Dr. Rudolph Tanzi, chairman of the Cure Alzheimer's Fund Research Consortium and the Joseph P. and Rose F. Kennedy Professor of Neurology at Harvard Medical School, completed the largest family-based genome-wide association screen conducted to date. More than 400 families affected by Alzheimer's disease were screened to determine genetic variants associated with the inheritance of Alzheimer's. The four genes discovered in the family study are described in the article.
Technological advances are improving the understanding of the genetic mechanism that governs Alzheimer's disease and are making it feasible to identify the complete set of genes influencing risk for Alzheimer's disease, Dr. Tanzi said.
In addition to the genome-wide association screen, Dr. Tanzi and Dr. Lars Bertram of Harvard Medical School have been analyzing Alzheimer's genetics literature to determine which of the hundreds of proposed Alzheimer's candidate genes are genuine disease genetic risk factors. These summarized findings, implicating 30 gene candidates, are updated regularly at http://alzgene.org/ (a public Web site sponsored by the Cure Alzheimer's Fund). Tanzi and Bertram highlighted 10 of the most interesting of these genes in the current issue of Nature Reviews Neuroscience. Ultimately, the goal is to combine the results of the Alzheimer's family-based genome-wide association screen with the bioinformatics results of AlzGene.org.

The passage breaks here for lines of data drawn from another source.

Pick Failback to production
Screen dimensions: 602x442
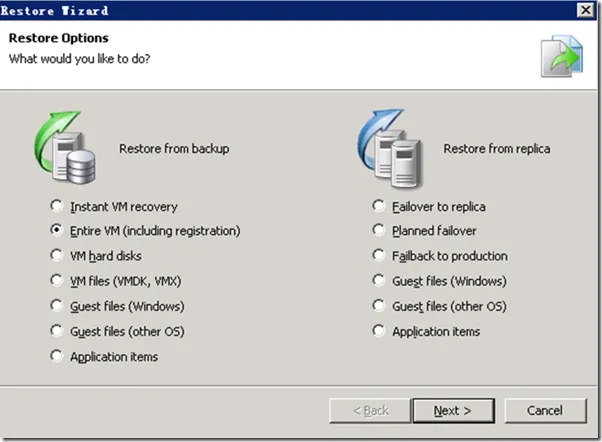379,256
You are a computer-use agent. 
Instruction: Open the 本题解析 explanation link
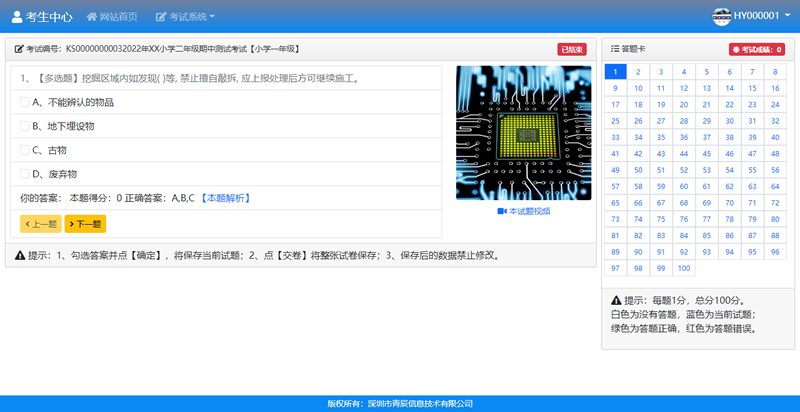tap(226, 198)
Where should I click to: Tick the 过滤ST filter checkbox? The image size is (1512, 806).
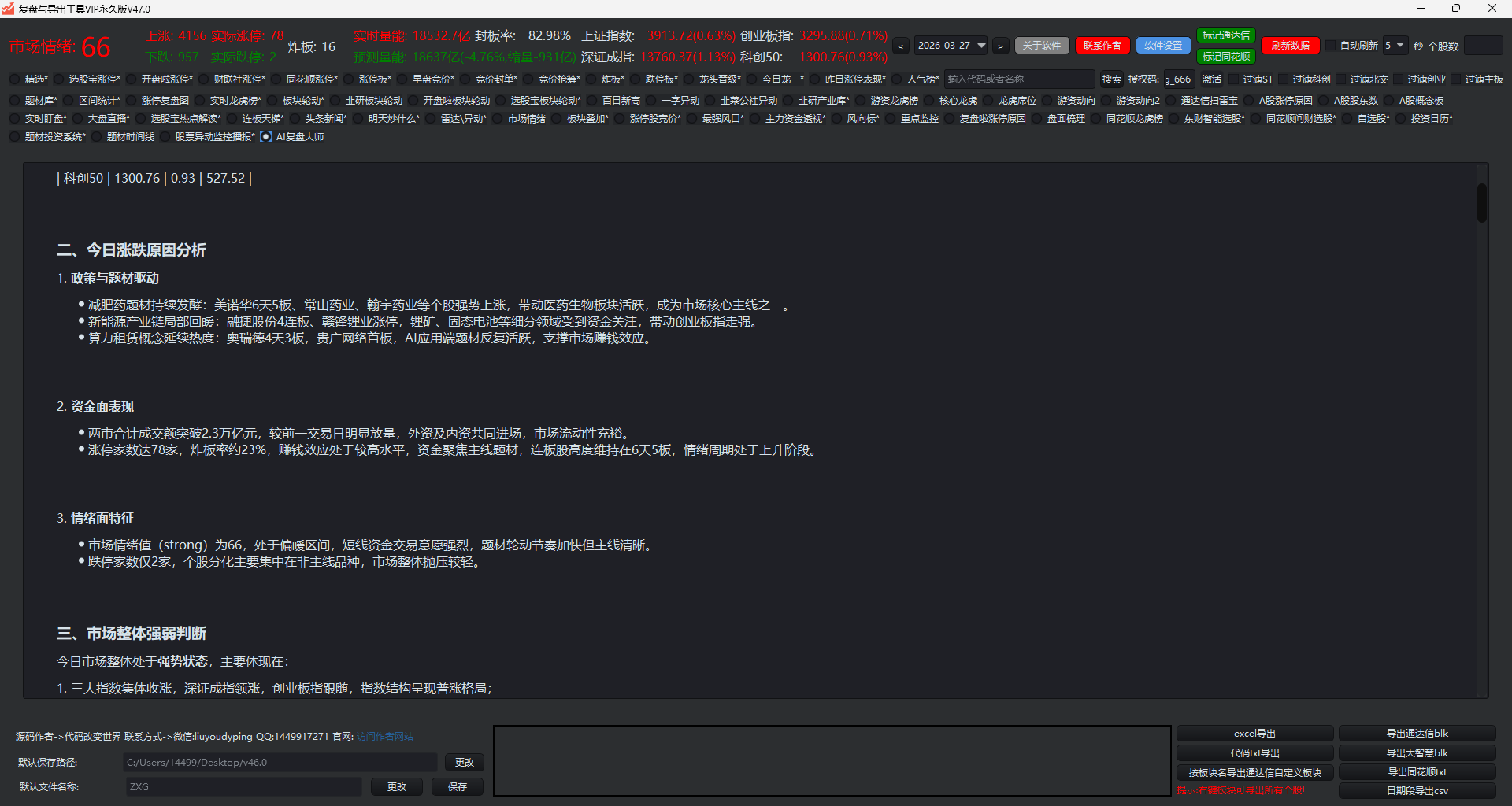[1234, 79]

The combined efforts of the family-based genome-wide association screen and AlzGene.org studies have led to the identification of 70 genes containing variants that either confer risk for, or protect against, Alzheimer's, making up the most comprehensive genetic map of the disease.
"This project is the most complete and comprehensive search for the genes that cause Alzheimer's disease published to date," Tanzi said. "Our hope is to use this new information to not only better diagnose and someday predict risk for Alzheimer's but to also learn from these genes the biological causes of Alzheimer's. The knowledge gained from understanding the Alzheimer's-associated defects in these genes will almost certainly accelerate the development of novel therapeutics and hopefully lead to a potential cure for this devastating disease."
The current understanding of the causes and pathological progression of Alzheimer's disease have been made possible by studies of four Alzheimer's genes discovered between 1987 and 1995, three of which were co-discovered by Tanzi. Since these genes account for only 30 percent of the genetic basis of Alzheimer's disease, three years ago Cure Alzheimer's Fund initiated the Alzheimer's Genome Project aimed at determining the remaining 70 percent of the genetic basis of Alzheimer's disease. Taking advantage of major technological and analytical breakthroughs in human genetic studies, the project was able to reach this milestone with a limited budget, led by a contribution of $3 million from Cure Alzheimer's Fund.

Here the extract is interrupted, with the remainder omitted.